* [Tarefa proposta 1]
Duplique, do texto sobre a tradução chinesa de poesia anticolonial, o trecho que começa em "A nova China" e vai até "sobretudo, como poetas.".
* [Tarefa proposta 2]
Segundo o texto sobre a tradução chinesa de poesia anticolonial, em que ano a China dedicou a Marcelino dos Santos uma antologia poética exclusiva?

* [Excerto apresentado]
==========
A poesia ao serviço do Estado

Tradução chinesa de poesia anticolonial de expressão portuguesa

Nos anos 50 do século passado, até ao início da Revolução Cultural (1966-1976), a jovem República Popular da China começa a sentir urgência em sair do isolamento imposto pela comunidade internacional. Ao dar os primeiros passos no estabelecimento de relações oficiais ou mesmo não oficiais com o mundo exterior – sobretudo dentro da esfera de influência da URSS – a China popular procura, de todas as formas, nomeadamente através da diplomacia cultural, estabelecer “amizade” com os futuros “países irmãos”. 

Ao identificar-se com a linha de luta das nações colonizadas de expressão portuguesa e procurando conquistar mais influência na cena internacional, a China revolucionária aposta na tradução literária. Na Conferência dos Escritores Afro-asiáticos de 1958, em Tasquente (capital do actual Uzbequistão), estiveram presentes intelectuais como Kuo Mo-jo (em mandarim: Guō Mòruò, 1892-1978), uma das figuras do sector cultural da China continental mais importantes de então e também presidente da Academia Chinesa de Ciências (1949-1978), Mário Pinto de Andrade (1928-1990), um dos líderes da luta pela independência angolana, e Marcelino dos Santos (1929-2020), poeta moçambicano.

A nova China dedica a Marcelino dos Santos uma antologia poética exclusiva, em 1962, ao passo que Angola merece, no ano seguinte, uma colectânea nacional. Vários poemas cabo-verdianos ou guineenses são igualmente traduzidos e inseridos nas diversas antologias africanas. Nestas publicações que o círculo intelectual da China comunista tem o privilégio de aceder, os lutadores africanos pela independência são apresentados como revolucionários e, sobretudo, como poetas.

Num artigo que escrevi recentemente no Jornal Tribuna de Macau evoquei Gē Bǎoquán (1913-2000), o maior divulgador chinês de Púchkin e Shevchenko e que é curiosamente também tradutor de vários poetas africanos de língua portuguesa, tendo até elaborado estas antologias de Marcelino dos Santos e de Angola. Traduziu também, através da língua russa, Aguinaldo Fonseca (1922-2014).

Yuán Míngqīng e Zhāng Lìfāng , investigadoras chinesas de estudos africanos, escreveram, em 2020, um artigo no portal xangainês de notícias “The Paper” sobre o “Movimento literário afro-asiático e a história [chinesa] da tradução da literatura africana”. A anglicista e a historiadora de arte, respectivamente, apontam que “, quando a China e os países africanos já deixam de ser representantes revolucionários, a retórica de aliança ‘anti-imperialista’ ou ‘anticolonialista’ perde validade”.
==========
* [Registos fornecidos]

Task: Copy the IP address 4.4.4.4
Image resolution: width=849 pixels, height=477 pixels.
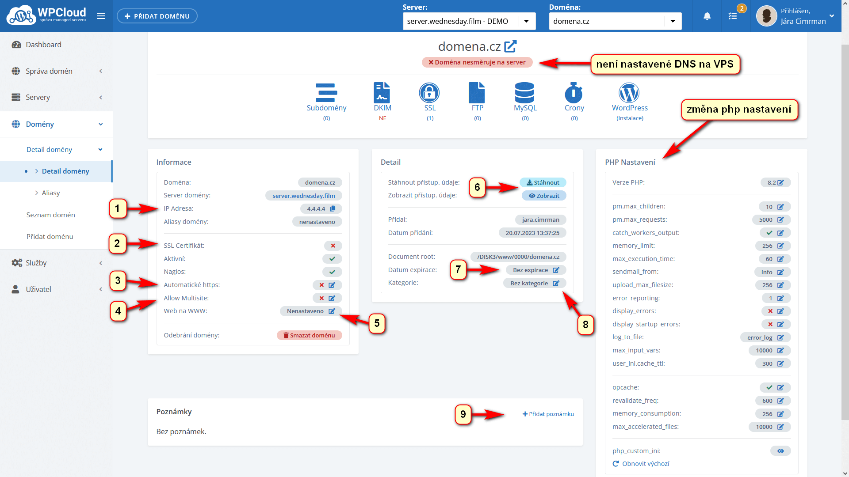Action: 333,208
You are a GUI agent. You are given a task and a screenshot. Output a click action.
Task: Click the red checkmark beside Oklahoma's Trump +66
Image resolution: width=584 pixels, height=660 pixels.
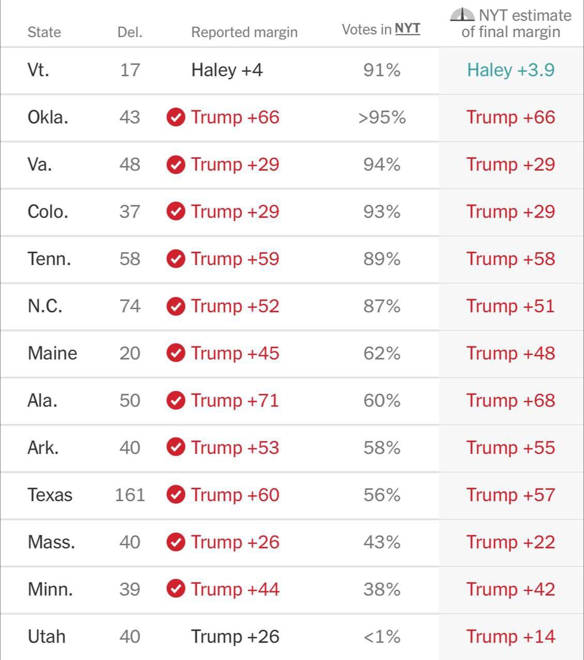coord(176,117)
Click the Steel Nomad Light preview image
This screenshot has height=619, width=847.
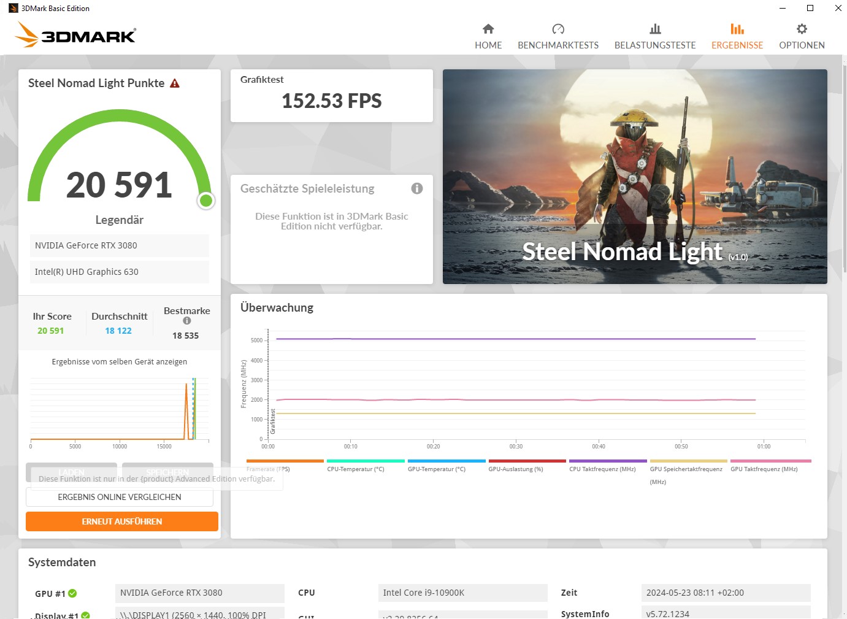click(x=635, y=177)
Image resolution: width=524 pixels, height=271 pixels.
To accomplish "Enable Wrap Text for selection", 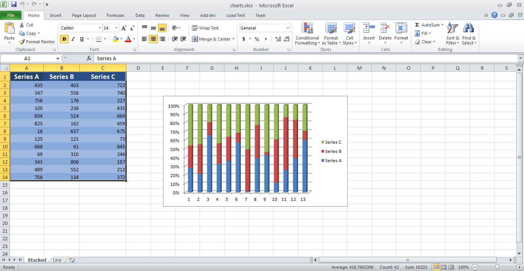I will click(x=205, y=28).
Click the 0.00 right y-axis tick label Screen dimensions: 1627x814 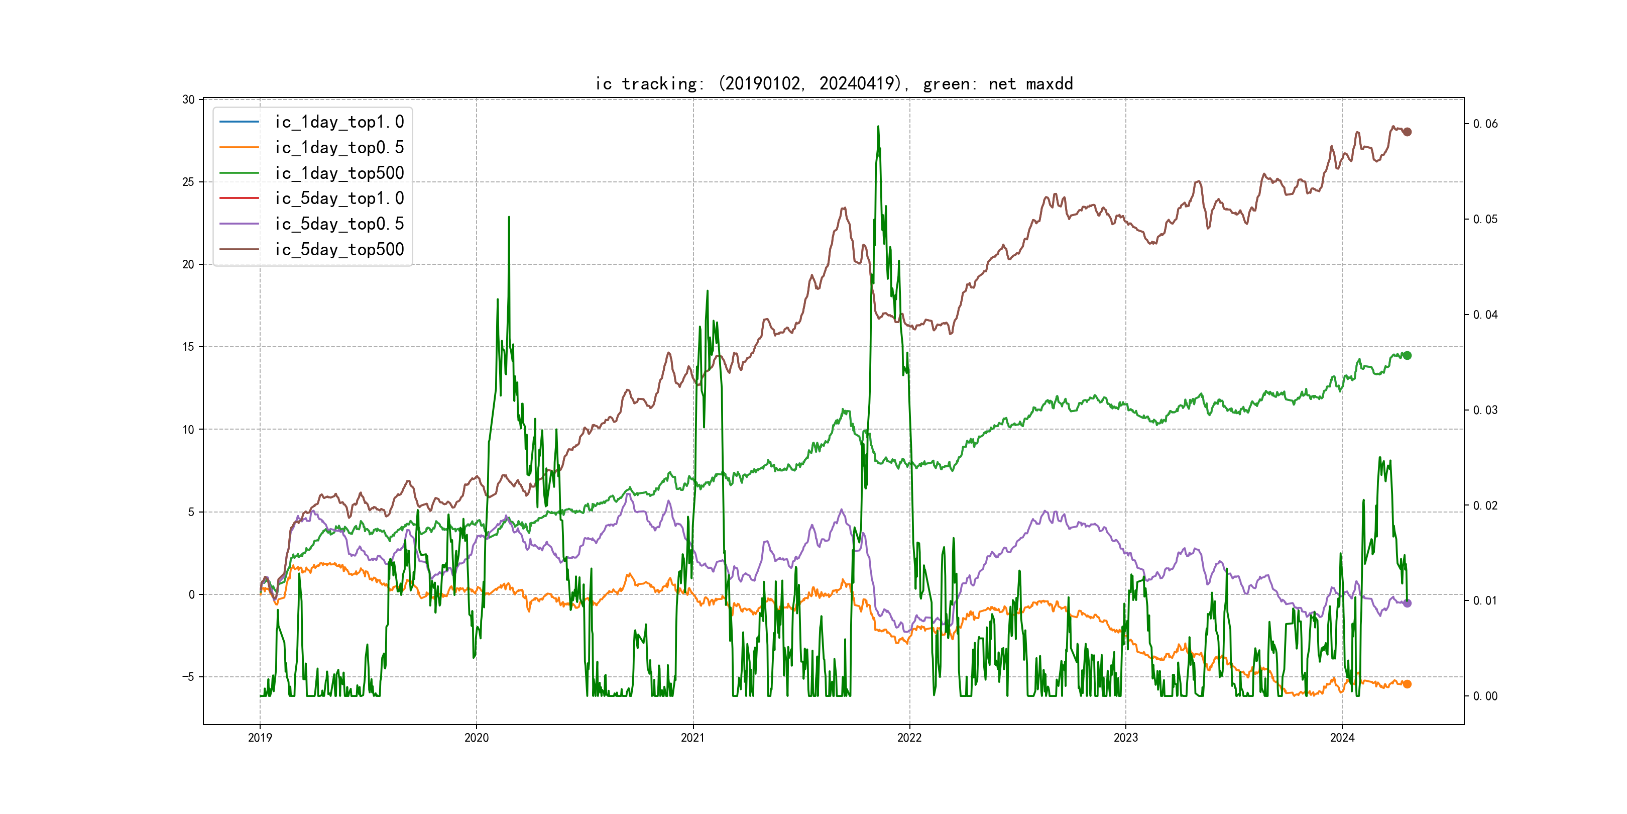[1485, 696]
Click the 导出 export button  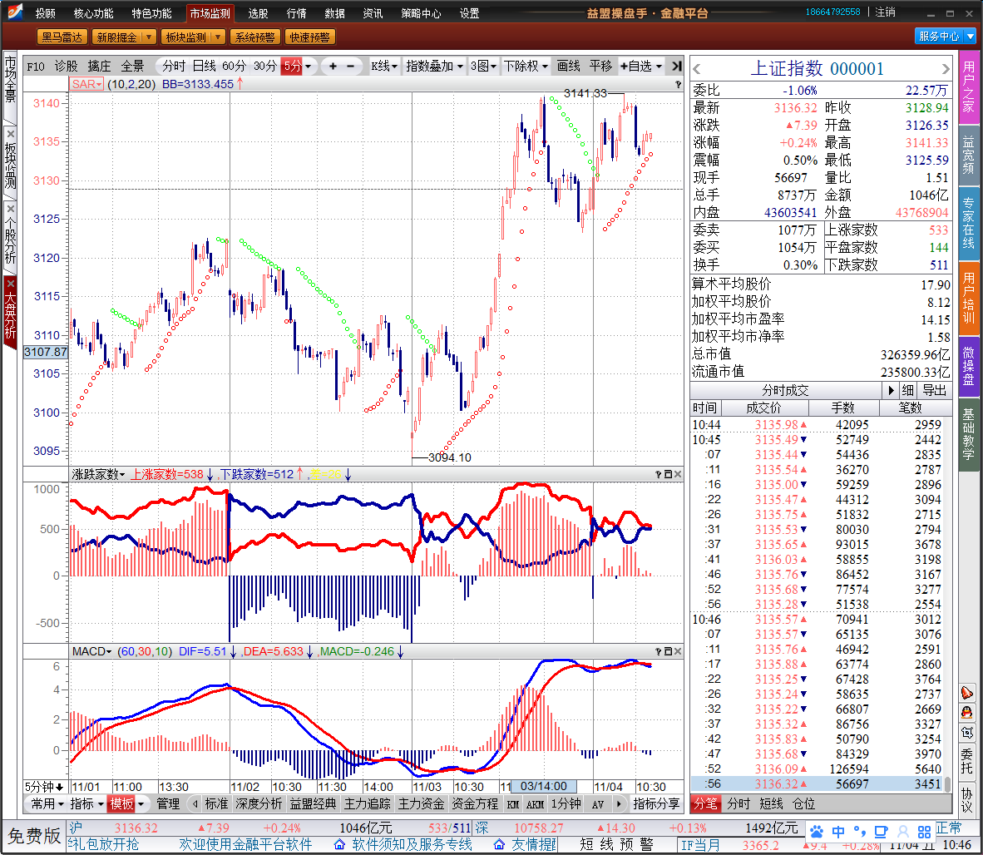point(934,390)
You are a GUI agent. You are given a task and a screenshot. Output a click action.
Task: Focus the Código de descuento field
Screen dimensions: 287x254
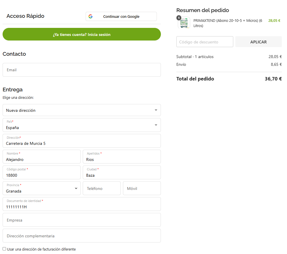(205, 42)
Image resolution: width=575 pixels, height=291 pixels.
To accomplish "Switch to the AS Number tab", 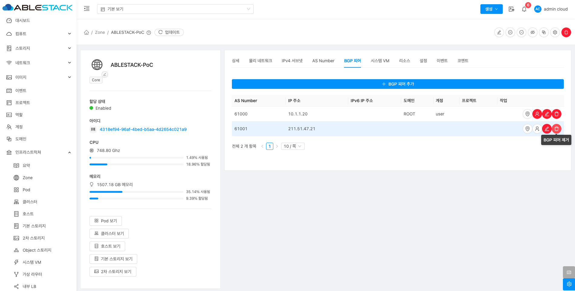I will [x=323, y=61].
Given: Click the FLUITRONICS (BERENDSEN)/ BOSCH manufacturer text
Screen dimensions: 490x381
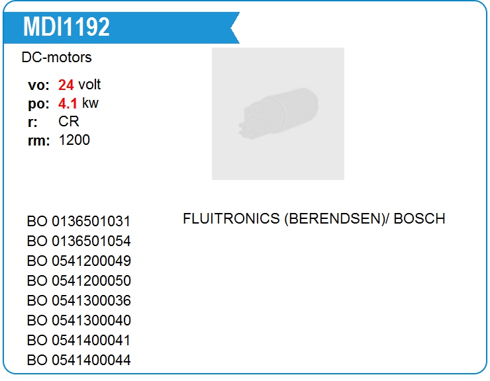Looking at the screenshot, I should point(314,218).
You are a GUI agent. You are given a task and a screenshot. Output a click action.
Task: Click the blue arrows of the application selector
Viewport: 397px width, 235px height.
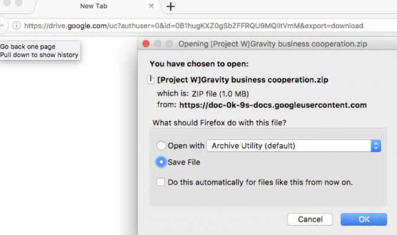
==========
* [Resultado final 1]
A nova China dedica a Marcelino dos Santos uma antologia poética exclusiva, em 1962, ao passo que Angola merece, no ano seguinte, uma colectânea nacional. Vários poemas cabo-verdianos ou guineenses são igualmente traduzidos e inseridos nas diversas antologias africanas. Nestas publicações que o círculo intelectual da China comunista tem o privilégio de aceder, os lutadores africanos pela independência são apresentados como revolucionários e, sobretudo, como poetas.

* [Resultado final 2]
Em 1962.